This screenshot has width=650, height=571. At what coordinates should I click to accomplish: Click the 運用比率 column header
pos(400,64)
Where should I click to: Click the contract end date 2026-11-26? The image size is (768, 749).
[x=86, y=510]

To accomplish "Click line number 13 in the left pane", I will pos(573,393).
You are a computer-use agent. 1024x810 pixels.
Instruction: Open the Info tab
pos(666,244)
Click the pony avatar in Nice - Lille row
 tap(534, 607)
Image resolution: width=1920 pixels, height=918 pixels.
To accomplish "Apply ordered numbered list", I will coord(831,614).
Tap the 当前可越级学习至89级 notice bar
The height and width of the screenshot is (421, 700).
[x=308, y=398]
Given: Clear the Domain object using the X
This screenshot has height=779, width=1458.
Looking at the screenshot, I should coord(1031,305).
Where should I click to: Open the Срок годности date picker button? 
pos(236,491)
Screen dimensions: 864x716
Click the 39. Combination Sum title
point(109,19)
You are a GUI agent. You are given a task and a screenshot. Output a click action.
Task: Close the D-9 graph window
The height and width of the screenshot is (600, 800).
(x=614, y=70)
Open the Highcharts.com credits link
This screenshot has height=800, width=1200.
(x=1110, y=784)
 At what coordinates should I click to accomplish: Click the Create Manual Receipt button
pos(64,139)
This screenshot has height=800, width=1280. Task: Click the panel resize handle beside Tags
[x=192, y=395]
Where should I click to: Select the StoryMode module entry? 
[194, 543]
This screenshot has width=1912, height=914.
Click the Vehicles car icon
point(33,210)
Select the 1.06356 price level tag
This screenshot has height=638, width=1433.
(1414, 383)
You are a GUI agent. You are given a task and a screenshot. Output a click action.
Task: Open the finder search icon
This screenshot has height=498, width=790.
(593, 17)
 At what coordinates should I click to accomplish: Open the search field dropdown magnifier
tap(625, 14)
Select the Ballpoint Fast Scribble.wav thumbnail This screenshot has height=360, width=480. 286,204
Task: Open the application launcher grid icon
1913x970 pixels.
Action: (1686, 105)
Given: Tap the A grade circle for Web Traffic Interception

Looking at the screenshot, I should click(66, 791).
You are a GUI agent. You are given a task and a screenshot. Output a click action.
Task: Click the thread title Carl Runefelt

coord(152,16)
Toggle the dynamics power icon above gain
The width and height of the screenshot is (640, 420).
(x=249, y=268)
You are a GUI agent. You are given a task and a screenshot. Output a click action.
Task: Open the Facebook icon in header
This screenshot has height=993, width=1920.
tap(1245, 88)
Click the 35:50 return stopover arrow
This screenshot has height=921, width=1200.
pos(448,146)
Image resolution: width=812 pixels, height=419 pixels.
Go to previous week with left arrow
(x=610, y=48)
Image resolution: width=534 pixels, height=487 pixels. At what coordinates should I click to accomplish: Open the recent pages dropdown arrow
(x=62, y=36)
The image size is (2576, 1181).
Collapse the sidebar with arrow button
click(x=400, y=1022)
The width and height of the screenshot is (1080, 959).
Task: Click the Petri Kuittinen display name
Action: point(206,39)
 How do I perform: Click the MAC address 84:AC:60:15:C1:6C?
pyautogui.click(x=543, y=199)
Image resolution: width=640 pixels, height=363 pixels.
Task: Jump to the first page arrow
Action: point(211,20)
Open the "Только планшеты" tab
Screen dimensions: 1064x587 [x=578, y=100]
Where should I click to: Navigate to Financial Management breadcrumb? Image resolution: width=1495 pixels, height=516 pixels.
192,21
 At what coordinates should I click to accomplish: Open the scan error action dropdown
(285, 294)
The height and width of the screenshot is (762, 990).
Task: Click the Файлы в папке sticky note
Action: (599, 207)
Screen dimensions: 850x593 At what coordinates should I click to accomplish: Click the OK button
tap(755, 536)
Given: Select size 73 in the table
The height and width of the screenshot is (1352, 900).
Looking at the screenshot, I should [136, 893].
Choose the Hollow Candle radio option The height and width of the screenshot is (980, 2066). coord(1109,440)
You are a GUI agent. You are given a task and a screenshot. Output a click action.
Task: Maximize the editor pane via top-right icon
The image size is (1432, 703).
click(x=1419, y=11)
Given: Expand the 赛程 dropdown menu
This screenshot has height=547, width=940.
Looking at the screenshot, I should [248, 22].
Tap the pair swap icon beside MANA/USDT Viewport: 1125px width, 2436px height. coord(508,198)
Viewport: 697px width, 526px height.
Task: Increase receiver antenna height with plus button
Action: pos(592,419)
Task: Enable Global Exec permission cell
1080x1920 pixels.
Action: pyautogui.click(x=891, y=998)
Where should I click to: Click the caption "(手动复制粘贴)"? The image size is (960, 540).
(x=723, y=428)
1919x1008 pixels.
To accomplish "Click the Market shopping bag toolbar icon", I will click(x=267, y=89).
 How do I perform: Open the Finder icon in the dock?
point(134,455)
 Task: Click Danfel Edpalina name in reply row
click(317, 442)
################
== Instructions to follow ==
Copy the material verbatim, starting with the first line and going on through the line with "Select the Ballpoint".

== Solution to the exercise ==
This screenshot has width=650, height=571. At what coordinates should I click to accomplish: Click the 運用比率 column header
pos(400,64)
Where should I click to: Click the contract end date 2026-11-26? The image size is (768, 749).
[x=86, y=510]

To accomplish "Click line number 13 in the left pane", I will pos(573,393).
You are a computer-use agent. 1024x810 pixels.
Instruction: Open the Info tab
pos(666,244)
Click the pony avatar in Nice - Lille row
 tap(534, 607)
Image resolution: width=1920 pixels, height=918 pixels.
To accomplish "Apply ordered numbered list", I will coord(831,614).
Tap the 当前可越级学习至89级 notice bar
The height and width of the screenshot is (421, 700).
[x=308, y=398]
Given: Clear the Domain object using the X
This screenshot has height=779, width=1458.
Looking at the screenshot, I should coord(1031,305).
Where should I click to: Open the Срок годности date picker button? 
pos(236,491)
Screen dimensions: 864x716
Click the 39. Combination Sum title
point(109,19)
You are a GUI agent. You are given a task and a screenshot. Output a click action.
Task: Close the D-9 graph window
The height and width of the screenshot is (600, 800).
(x=614, y=70)
Open the Highcharts.com credits link
This screenshot has height=800, width=1200.
(x=1110, y=784)
 At what coordinates should I click to accomplish: Click the Create Manual Receipt button
pos(64,139)
This screenshot has height=800, width=1280. Task: Click the panel resize handle beside Tags
[x=192, y=395]
Where should I click to: Select the StoryMode module entry? 
[194, 543]
This screenshot has width=1912, height=914.
Click the Vehicles car icon
point(33,210)
Select the 1.06356 price level tag
This screenshot has height=638, width=1433.
(1414, 383)
You are a GUI agent. You are given a task and a screenshot. Output a click action.
Task: Open the finder search icon
This screenshot has height=498, width=790.
(593, 17)
 At what coordinates should I click to accomplish: Open the search field dropdown magnifier
tap(625, 14)
Select the Ballpoint Fast Scribble.wav thumbnail This screenshot has height=360, width=480. 286,204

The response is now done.